Zino’s face twisted at the painful memories. ‘The new maid gave us both a pill. She said they were to prevent us from getting sick as well. Yes, that’s what she said. Only it was a sleeping pill and when I awoke, it had all happened. A black-leather murderer had killed my father and burned down half the palace. My mother and her people had rescued Mo and me from the flames just before the roof collapsed. Meridan? Something in that pill had poisoned him. Meri was dead.’ The prince bowed his head and for a while silence hung over the table.
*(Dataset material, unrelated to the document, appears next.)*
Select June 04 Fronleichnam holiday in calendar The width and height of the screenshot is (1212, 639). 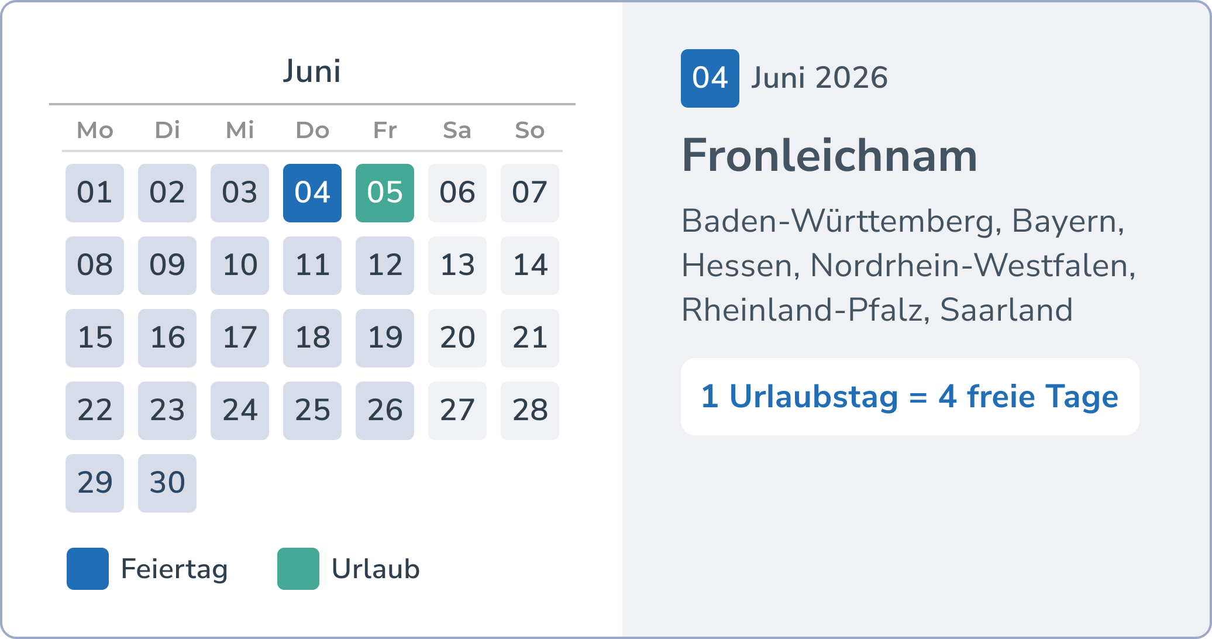click(x=312, y=193)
‘The golems?’ Ghyll asked finally.

Zino looked at him with moist eyes. ‘Fled. They were invulnerable, the reports said. No sword or bow had been able to kill them. Funny really,’ he said, while the tears ran down his face. ‘At home we never speak of it. We’re not used to getting this personal in Opit. Yet now, with people I’ve never seen before, it’s a relief to do so.’

He rubbed the tears from his cheeks. ‘My mother never managed to discover who was behind the killings.’ He looked up. ‘Can you imagine my shock when Duke Kyssander told me of those golems? It sounded so similar. They must have been the same creatures and I had never heard of them or of this Dar’khamorth.’

Bo laughed without joy. ‘In Rhidauna we first encountered the name Dar’khamorth a few years ago,’ he said. ‘Uncle Jadron told me of some sorceress who had a change of heart and converted to Kathauna. From her we learned that an order of falmages existed, styling themselves successors to the Revenaunt’s Hamorth.’

‘Falmages, is that how you call them?’

Ghyll shrugged. ‘Falmages, fallen or dark mages; they’re not just the Dar’khamorth, but also everyone dabbling in forbidden magic. Officially they’re called sorcerers.’

At that moment, a footman looked in. ‘There is a Major Tibaun for you, my lord.’

‘Take him to my room, I’m coming. I’m sorry, Zino,’ Ghyll said. ‘I need to see that man about the strange death of my family.’

Zino looked at him, shocked. ‘Were they too…?’ He blushed and did not finish his sentence.

Ghyll looked grim. ‘I don’t know if it was murder. That’s what I want to find out.’

‘Go quickly, you can tell me later. I’ll be fine here.’ The prince smiled at Olle and the other Companions. ‘In Mandaba I have only subjects, no one to just talk to.’